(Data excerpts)
↓↓↓
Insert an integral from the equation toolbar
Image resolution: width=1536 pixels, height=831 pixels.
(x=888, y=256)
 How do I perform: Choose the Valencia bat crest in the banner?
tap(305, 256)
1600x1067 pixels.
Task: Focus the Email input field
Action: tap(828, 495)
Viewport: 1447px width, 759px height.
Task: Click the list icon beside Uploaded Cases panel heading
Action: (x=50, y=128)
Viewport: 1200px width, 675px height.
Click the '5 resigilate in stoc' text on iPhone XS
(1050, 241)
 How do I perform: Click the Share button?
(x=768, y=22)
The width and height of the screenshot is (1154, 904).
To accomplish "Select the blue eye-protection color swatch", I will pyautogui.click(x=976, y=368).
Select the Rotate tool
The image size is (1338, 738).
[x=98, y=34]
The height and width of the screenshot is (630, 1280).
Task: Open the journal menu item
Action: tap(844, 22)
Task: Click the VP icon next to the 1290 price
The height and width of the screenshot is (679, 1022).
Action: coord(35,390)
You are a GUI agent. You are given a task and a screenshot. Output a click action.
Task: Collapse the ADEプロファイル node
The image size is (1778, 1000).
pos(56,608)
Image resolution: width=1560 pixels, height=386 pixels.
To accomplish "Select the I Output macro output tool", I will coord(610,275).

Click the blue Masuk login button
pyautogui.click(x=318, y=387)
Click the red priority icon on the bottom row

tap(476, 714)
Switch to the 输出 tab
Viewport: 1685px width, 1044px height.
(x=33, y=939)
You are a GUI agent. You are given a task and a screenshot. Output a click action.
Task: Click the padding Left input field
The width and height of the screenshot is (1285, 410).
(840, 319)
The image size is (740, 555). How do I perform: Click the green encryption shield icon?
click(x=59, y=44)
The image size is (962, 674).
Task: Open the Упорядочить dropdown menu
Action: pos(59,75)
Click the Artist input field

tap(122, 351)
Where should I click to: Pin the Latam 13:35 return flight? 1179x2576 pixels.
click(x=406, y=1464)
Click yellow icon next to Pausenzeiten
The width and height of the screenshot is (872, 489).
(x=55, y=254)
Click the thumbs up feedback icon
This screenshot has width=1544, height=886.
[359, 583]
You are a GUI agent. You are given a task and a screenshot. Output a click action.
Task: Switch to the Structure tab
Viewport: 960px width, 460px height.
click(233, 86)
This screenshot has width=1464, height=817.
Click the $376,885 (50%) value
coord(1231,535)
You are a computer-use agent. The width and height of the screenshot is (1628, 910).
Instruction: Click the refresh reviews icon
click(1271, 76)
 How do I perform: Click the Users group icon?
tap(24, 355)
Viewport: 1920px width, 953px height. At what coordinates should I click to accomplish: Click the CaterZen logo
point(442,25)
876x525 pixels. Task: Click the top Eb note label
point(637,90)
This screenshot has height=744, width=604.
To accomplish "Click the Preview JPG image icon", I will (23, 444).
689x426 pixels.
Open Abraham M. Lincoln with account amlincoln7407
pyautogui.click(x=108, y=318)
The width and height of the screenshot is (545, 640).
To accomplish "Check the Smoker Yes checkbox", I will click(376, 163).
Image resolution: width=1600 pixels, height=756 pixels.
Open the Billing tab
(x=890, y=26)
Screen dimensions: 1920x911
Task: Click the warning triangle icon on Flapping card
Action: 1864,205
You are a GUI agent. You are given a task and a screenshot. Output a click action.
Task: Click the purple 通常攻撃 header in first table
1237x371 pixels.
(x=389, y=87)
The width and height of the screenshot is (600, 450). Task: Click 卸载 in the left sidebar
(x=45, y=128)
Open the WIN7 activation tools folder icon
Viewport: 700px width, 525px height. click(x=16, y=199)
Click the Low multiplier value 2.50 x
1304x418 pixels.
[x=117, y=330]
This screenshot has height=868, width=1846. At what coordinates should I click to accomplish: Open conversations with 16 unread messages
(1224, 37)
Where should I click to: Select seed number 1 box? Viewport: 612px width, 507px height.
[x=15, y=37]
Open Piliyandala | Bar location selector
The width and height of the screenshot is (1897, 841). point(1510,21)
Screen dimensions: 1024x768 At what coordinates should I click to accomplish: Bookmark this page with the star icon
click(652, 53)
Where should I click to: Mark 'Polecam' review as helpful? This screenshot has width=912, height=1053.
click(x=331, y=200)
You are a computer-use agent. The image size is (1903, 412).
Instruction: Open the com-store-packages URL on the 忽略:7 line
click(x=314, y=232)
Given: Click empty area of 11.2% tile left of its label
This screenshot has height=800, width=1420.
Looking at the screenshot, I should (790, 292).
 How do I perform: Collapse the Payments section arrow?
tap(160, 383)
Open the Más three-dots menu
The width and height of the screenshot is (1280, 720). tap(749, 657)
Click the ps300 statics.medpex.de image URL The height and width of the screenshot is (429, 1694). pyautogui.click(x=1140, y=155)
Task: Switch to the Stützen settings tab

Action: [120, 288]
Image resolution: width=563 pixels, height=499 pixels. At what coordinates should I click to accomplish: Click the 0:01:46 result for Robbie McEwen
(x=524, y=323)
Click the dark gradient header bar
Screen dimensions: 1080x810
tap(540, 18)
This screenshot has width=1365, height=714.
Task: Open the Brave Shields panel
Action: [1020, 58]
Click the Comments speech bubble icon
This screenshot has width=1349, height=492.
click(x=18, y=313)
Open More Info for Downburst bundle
↑↑↑
ASSIGNED TASK:
Set down all of the data above, word for word.

FINISHED TASK:
Insert an integral from the equation toolbar
Image resolution: width=1536 pixels, height=831 pixels.
(x=888, y=256)
 How do I perform: Choose the Valencia bat crest in the banner?
tap(305, 256)
1600x1067 pixels.
Task: Focus the Email input field
Action: tap(828, 495)
Viewport: 1447px width, 759px height.
Task: Click the list icon beside Uploaded Cases panel heading
Action: (x=50, y=128)
Viewport: 1200px width, 675px height.
Click the '5 resigilate in stoc' text on iPhone XS
(1050, 241)
 How do I perform: Click the Share button?
(x=768, y=22)
The width and height of the screenshot is (1154, 904).
To accomplish "Select the blue eye-protection color swatch", I will pyautogui.click(x=976, y=368).
Select the Rotate tool
The image size is (1338, 738).
[x=98, y=34]
The height and width of the screenshot is (630, 1280).
Task: Open the journal menu item
Action: tap(844, 22)
Task: Click the VP icon next to the 1290 price
The height and width of the screenshot is (679, 1022).
Action: coord(35,390)
You are a GUI agent. You are given a task and a screenshot. Output a click action.
Task: Collapse the ADEプロファイル node
The image size is (1778, 1000).
pos(56,608)
Image resolution: width=1560 pixels, height=386 pixels.
To accomplish "Select the I Output macro output tool", I will coord(610,275).

Click the blue Masuk login button
pyautogui.click(x=318, y=387)
Click the red priority icon on the bottom row

tap(476, 714)
Switch to the 输出 tab
Viewport: 1685px width, 1044px height.
(x=33, y=939)
You are a GUI agent. You are given a task and a screenshot. Output a click action.
Task: Click the padding Left input field
The width and height of the screenshot is (1285, 410).
(840, 319)
The image size is (740, 555). How do I perform: Click the green encryption shield icon?
click(x=59, y=44)
The image size is (962, 674).
Task: Open the Упорядочить dropdown menu
Action: pos(59,75)
Click the Artist input field

tap(122, 351)
Where should I click to: Pin the Latam 13:35 return flight? 1179x2576 pixels.
click(x=406, y=1464)
Click yellow icon next to Pausenzeiten
The width and height of the screenshot is (872, 489).
(x=55, y=254)
Click the thumbs up feedback icon
This screenshot has width=1544, height=886.
[359, 583]
You are a GUI agent. You are given a task and a screenshot. Output a click action.
Task: Switch to the Structure tab
Viewport: 960px width, 460px height.
click(233, 86)
This screenshot has width=1464, height=817.
Click the $376,885 (50%) value
coord(1231,535)
You are a computer-use agent. The width and height of the screenshot is (1628, 910).
Instruction: Click the refresh reviews icon
click(1271, 76)
 How do I perform: Click the Users group icon?
tap(24, 355)
Viewport: 1920px width, 953px height. At what coordinates should I click to accomplish: Click the CaterZen logo
point(442,25)
876x525 pixels. Task: Click the top Eb note label
point(637,90)
This screenshot has height=744, width=604.
To accomplish "Click the Preview JPG image icon", I will (23, 444).
689x426 pixels.
Open Abraham M. Lincoln with account amlincoln7407
pyautogui.click(x=108, y=318)
The width and height of the screenshot is (545, 640).
To accomplish "Check the Smoker Yes checkbox", I will click(376, 163).
Image resolution: width=1600 pixels, height=756 pixels.
Open the Billing tab
(x=890, y=26)
Screen dimensions: 1920x911
Task: Click the warning triangle icon on Flapping card
Action: 1864,205
You are a GUI agent. You are given a task and a screenshot. Output a click action.
Task: Click the purple 通常攻撃 header in first table
1237x371 pixels.
(x=389, y=87)
The width and height of the screenshot is (600, 450). Task: Click 卸载 in the left sidebar
(x=45, y=128)
Open the WIN7 activation tools folder icon
Viewport: 700px width, 525px height. click(x=16, y=199)
Click the Low multiplier value 2.50 x
1304x418 pixels.
[x=117, y=330]
This screenshot has height=868, width=1846. At what coordinates should I click to accomplish: Open conversations with 16 unread messages
(1224, 37)
Where should I click to: Select seed number 1 box? Viewport: 612px width, 507px height.
[x=15, y=37]
Open Piliyandala | Bar location selector
The width and height of the screenshot is (1897, 841). point(1510,21)
Screen dimensions: 1024x768 At what coordinates should I click to accomplish: Bookmark this page with the star icon
click(652, 53)
Where should I click to: Mark 'Polecam' review as helpful? This screenshot has width=912, height=1053.
click(x=331, y=200)
You are a computer-use agent. The image size is (1903, 412).
Instruction: Open the com-store-packages URL on the 忽略:7 line
click(x=314, y=232)
Given: Click empty area of 11.2% tile left of its label
This screenshot has height=800, width=1420.
Looking at the screenshot, I should (790, 292).
 How do I perform: Collapse the Payments section arrow?
tap(160, 383)
Open the Más three-dots menu
The width and height of the screenshot is (1280, 720). tap(749, 657)
Click the ps300 statics.medpex.de image URL The height and width of the screenshot is (429, 1694). pyautogui.click(x=1140, y=155)
Task: Switch to the Stützen settings tab

Action: [120, 288]
Image resolution: width=563 pixels, height=499 pixels. At what coordinates should I click to accomplish: Click the 0:01:46 result for Robbie McEwen
(x=524, y=323)
Click the dark gradient header bar
Screen dimensions: 1080x810
tap(540, 18)
This screenshot has width=1365, height=714.
Task: Open the Brave Shields panel
Action: [1020, 58]
Click the Comments speech bubble icon
This screenshot has width=1349, height=492.
click(x=18, y=313)
Open More Info for Downburst bundle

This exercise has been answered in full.